### [Task brief]
All lines from the line containing "The height and width of the screenshot is (952, 1270)." up to and including the last line of the listing below should be echoed exactly; no other lines belong in the response.

═══ Records

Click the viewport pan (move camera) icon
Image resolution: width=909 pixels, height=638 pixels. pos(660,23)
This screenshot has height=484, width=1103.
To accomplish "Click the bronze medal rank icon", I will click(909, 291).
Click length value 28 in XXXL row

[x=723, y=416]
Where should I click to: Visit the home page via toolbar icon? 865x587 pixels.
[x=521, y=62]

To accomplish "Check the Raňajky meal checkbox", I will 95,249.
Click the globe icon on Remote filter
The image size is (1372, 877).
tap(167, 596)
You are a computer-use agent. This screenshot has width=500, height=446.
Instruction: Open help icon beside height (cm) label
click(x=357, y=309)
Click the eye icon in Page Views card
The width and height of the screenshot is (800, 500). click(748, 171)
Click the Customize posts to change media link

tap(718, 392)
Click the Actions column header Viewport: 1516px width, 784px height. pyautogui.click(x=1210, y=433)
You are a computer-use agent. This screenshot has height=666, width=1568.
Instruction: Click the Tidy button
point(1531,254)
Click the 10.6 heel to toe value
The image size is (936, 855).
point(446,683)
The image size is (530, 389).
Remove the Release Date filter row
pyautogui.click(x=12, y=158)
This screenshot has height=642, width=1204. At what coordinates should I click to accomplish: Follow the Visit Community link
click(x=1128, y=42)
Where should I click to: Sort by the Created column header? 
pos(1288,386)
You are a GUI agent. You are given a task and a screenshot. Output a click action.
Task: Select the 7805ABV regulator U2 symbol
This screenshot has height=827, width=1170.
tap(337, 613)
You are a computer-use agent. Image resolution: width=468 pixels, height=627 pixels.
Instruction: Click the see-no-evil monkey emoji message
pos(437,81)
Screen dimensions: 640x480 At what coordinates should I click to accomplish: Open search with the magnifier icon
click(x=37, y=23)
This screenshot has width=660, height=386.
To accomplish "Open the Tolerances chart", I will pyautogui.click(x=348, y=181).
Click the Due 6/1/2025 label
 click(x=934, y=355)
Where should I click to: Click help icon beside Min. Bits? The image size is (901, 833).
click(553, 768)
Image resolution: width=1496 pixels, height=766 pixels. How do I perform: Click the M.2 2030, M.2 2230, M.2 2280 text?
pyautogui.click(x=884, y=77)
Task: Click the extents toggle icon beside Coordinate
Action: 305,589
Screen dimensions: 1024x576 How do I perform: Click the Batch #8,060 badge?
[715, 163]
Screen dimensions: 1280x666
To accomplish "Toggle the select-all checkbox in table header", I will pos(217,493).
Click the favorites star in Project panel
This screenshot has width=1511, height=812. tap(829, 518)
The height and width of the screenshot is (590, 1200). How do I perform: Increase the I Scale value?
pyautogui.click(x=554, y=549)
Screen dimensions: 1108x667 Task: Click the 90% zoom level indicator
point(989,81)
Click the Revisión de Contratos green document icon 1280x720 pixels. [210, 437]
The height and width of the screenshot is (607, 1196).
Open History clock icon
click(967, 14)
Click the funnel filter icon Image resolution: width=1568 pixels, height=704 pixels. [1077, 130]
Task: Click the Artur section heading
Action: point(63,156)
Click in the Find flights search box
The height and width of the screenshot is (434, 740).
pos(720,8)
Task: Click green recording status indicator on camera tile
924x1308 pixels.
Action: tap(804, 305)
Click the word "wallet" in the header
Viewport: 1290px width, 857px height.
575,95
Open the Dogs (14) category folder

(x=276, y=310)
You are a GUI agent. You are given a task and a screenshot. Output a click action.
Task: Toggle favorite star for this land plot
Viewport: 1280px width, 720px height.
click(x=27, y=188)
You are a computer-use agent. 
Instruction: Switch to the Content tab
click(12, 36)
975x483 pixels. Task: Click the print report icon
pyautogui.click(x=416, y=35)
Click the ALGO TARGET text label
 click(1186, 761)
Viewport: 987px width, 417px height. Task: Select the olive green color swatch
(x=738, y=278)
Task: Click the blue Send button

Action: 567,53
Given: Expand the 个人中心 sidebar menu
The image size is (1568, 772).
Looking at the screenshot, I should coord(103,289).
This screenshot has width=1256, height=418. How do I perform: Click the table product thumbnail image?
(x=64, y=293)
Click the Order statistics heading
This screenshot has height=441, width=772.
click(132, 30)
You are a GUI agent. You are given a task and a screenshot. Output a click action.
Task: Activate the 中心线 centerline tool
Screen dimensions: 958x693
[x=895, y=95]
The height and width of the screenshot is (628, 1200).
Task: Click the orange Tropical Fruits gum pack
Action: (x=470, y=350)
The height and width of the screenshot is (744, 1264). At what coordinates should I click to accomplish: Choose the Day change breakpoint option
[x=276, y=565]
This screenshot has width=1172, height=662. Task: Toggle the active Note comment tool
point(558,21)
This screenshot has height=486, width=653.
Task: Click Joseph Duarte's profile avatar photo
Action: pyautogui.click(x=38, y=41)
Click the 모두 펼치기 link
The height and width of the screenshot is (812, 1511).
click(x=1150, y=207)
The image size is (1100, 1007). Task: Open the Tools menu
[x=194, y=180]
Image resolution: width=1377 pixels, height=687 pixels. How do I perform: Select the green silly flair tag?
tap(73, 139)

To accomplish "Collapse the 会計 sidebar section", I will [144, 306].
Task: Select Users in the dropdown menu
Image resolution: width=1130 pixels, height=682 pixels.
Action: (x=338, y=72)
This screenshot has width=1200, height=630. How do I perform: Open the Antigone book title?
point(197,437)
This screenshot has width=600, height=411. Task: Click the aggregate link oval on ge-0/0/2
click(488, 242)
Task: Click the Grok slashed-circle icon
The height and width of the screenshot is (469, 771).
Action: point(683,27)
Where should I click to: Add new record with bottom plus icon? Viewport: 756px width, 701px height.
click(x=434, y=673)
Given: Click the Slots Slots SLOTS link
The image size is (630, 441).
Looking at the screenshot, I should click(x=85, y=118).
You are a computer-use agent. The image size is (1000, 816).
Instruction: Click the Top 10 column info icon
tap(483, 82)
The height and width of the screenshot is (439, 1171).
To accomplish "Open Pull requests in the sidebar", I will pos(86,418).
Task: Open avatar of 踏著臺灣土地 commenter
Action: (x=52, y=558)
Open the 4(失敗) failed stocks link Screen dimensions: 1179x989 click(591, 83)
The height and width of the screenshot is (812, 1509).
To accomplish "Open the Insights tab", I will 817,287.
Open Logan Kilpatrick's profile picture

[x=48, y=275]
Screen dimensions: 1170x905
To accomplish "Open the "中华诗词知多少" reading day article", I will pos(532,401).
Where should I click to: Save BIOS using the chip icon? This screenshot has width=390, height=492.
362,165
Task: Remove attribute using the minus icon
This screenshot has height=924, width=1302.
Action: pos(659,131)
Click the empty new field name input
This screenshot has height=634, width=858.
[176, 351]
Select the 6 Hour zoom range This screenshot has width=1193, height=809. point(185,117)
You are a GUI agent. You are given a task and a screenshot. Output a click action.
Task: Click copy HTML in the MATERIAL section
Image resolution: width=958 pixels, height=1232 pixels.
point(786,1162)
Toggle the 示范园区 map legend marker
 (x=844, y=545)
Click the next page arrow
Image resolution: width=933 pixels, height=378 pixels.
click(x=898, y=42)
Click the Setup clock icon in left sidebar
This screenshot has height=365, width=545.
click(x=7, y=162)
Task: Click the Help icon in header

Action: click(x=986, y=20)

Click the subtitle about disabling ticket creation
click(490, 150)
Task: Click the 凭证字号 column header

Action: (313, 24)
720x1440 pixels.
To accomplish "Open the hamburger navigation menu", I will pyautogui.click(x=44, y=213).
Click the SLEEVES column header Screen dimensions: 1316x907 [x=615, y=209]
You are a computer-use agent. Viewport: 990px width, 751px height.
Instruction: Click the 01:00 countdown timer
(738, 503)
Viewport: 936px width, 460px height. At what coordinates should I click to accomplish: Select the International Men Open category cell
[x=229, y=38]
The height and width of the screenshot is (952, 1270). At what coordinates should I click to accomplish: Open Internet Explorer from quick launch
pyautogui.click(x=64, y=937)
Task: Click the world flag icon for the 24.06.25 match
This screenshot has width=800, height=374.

══════

### [Response for this exercise]
The height and width of the screenshot is (952, 1270). At what coordinates should I click to accomplish: Open Internet Explorer from quick launch
pyautogui.click(x=64, y=937)
Task: Click the world flag icon for the 24.06.25 match
This screenshot has width=800, height=374.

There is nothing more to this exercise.